August 15, 1951 - one those days they point to when dispelling the myth of the Dog Days of Summer. The ongoing Senate Crime Investigation Committee Hearings, focusing on Crime and New York Politics heard from Irving Sherman, an associate of former New York Mayor-turned Ambassador to Mexico William O'Dwyer. The problem was, Sherman didn't want the proceedings filmed or broadcast in any way, citing a distraction and a conflict with his "peace and serenity" (his words). The committee obliged and it created a storm of protest from the Press, including a very vocal denunciation from the Radio Correspondents Association. The proceedings went on anyway and Sherman painted a wildly unflattering portrait of his former pal and O'Dwyer's links to organized crime during his tenure in office.

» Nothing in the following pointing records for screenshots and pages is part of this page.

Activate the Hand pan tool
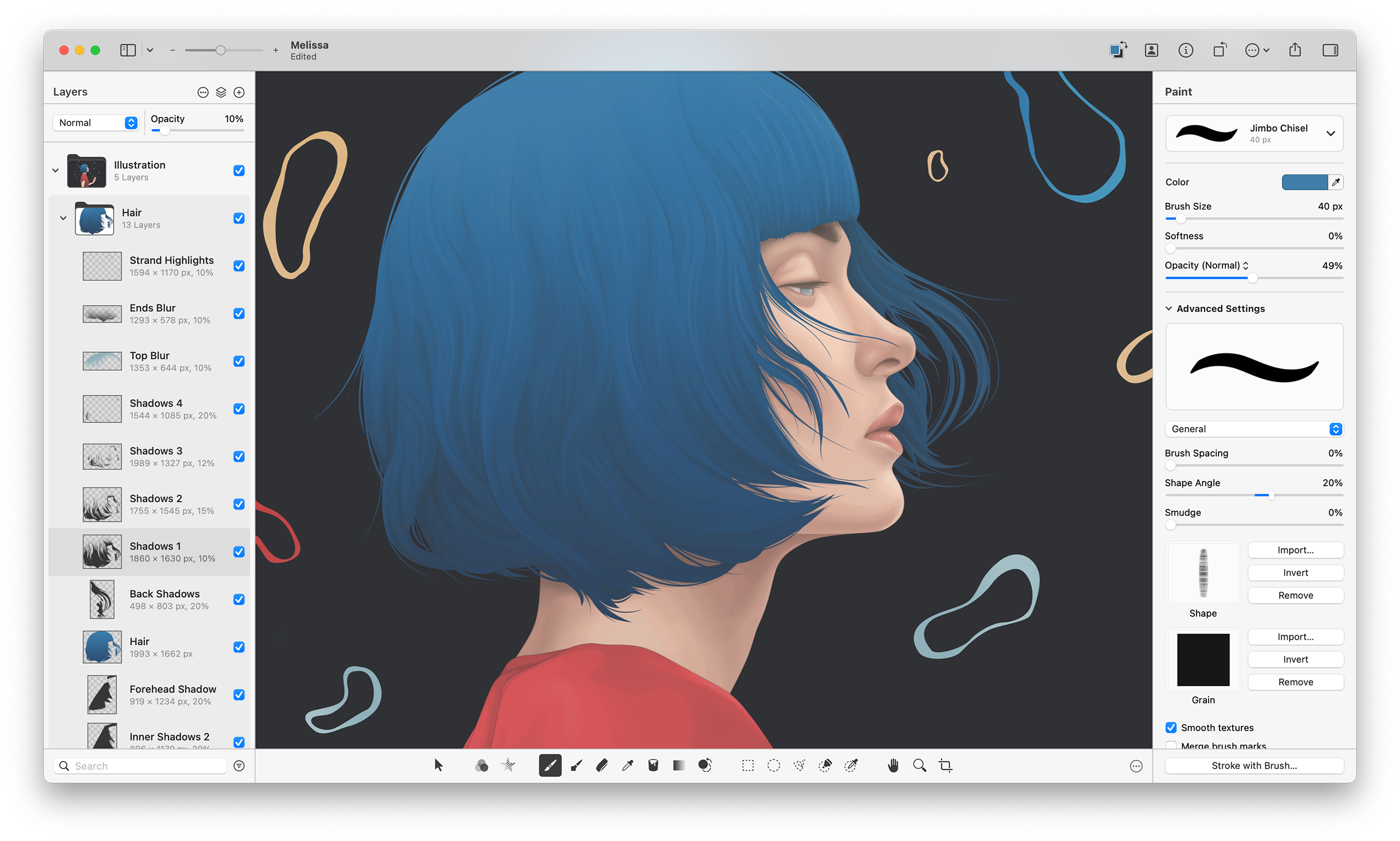 tap(893, 766)
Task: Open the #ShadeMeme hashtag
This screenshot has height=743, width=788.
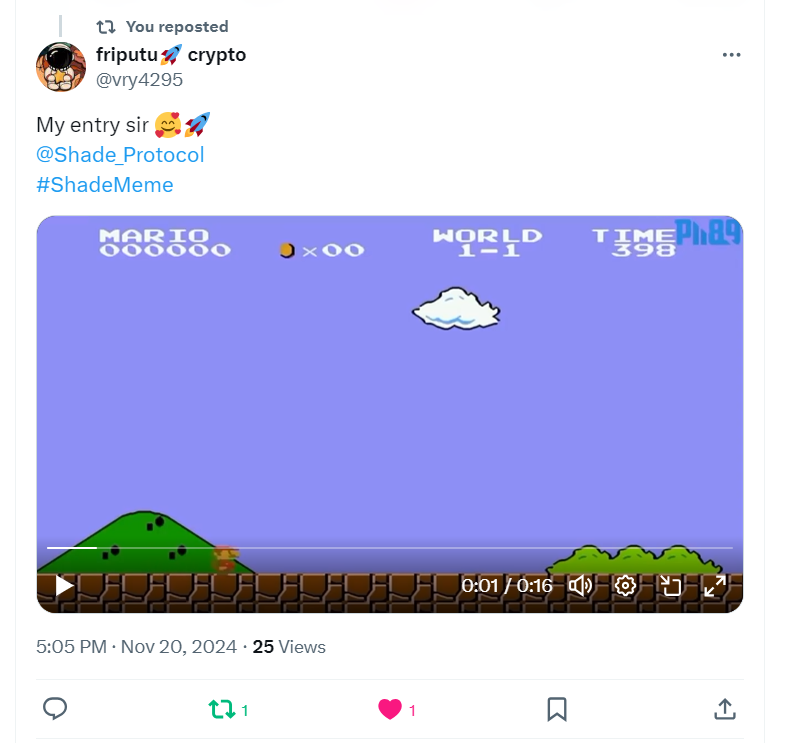Action: click(x=105, y=185)
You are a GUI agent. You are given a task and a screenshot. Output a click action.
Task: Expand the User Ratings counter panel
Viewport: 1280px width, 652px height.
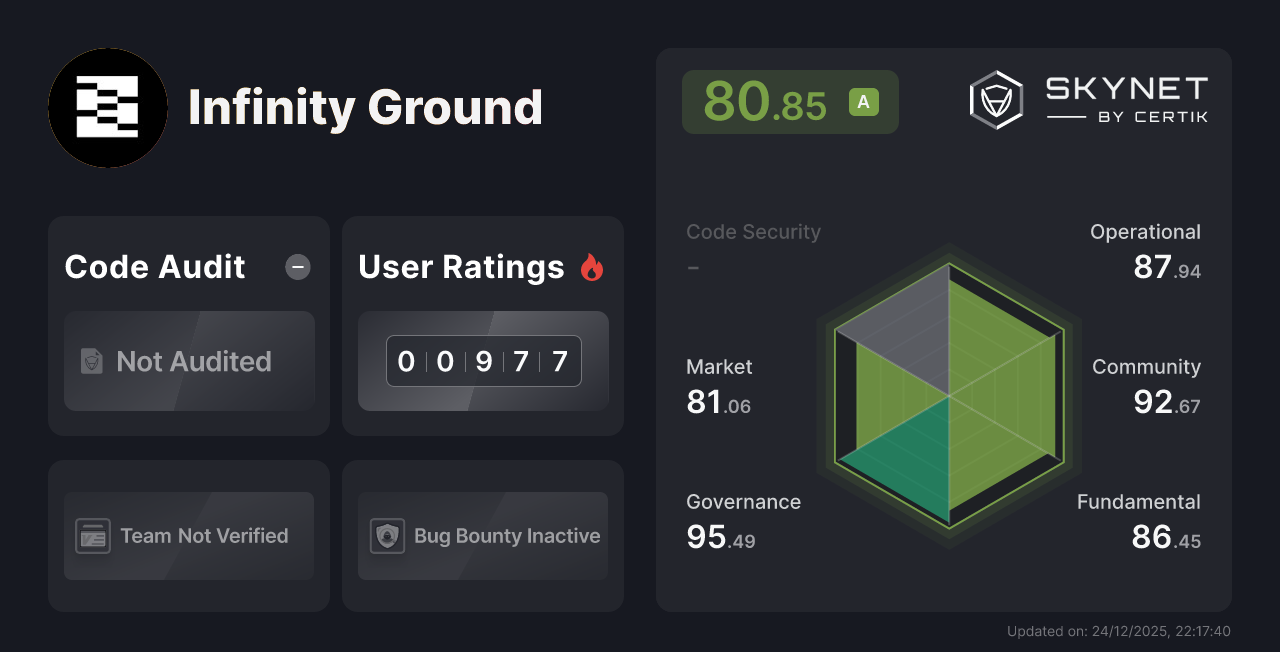coord(483,361)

Down the hall, House Un-American Activities Committee hearings were resuming regarding the Whittaker Chambers affair.
In another part of Capitol Hill. Debate on the new Foreign Aid bill was postponed and it was learned, with some consternation, that Great Britain was going to continue trading with Communist Bloc countries despite how the U.S. felt about it.
President Truman made an address the previous night where he lambasted the voices of the shrill, calling them "scandal mongers with rotten motives" while not naming names. And true to his paranoia, Senator Joe McCarthy swore Harry was talking about him and demanded equal time on TV and radio to answer Truman's charges.
Truce talks were deadlocked in Korea and the war dragged on. Iran rejected a British proposal to split oil profits 50-50 in the midst of Iran's nationalizing it's oil production.
And famed Piano virtuoso Artur Schnabel died in Switzerland at the age of 69 after a long illness.
All in a day and with far-reaching consequences, as reported by Edward R. Murrow And The News with Don Hollenbeck substituting from CBS Radio on August 15, 1951.
Sort of makes you wonder what under-the-radar news item today will come up and bite us in the future.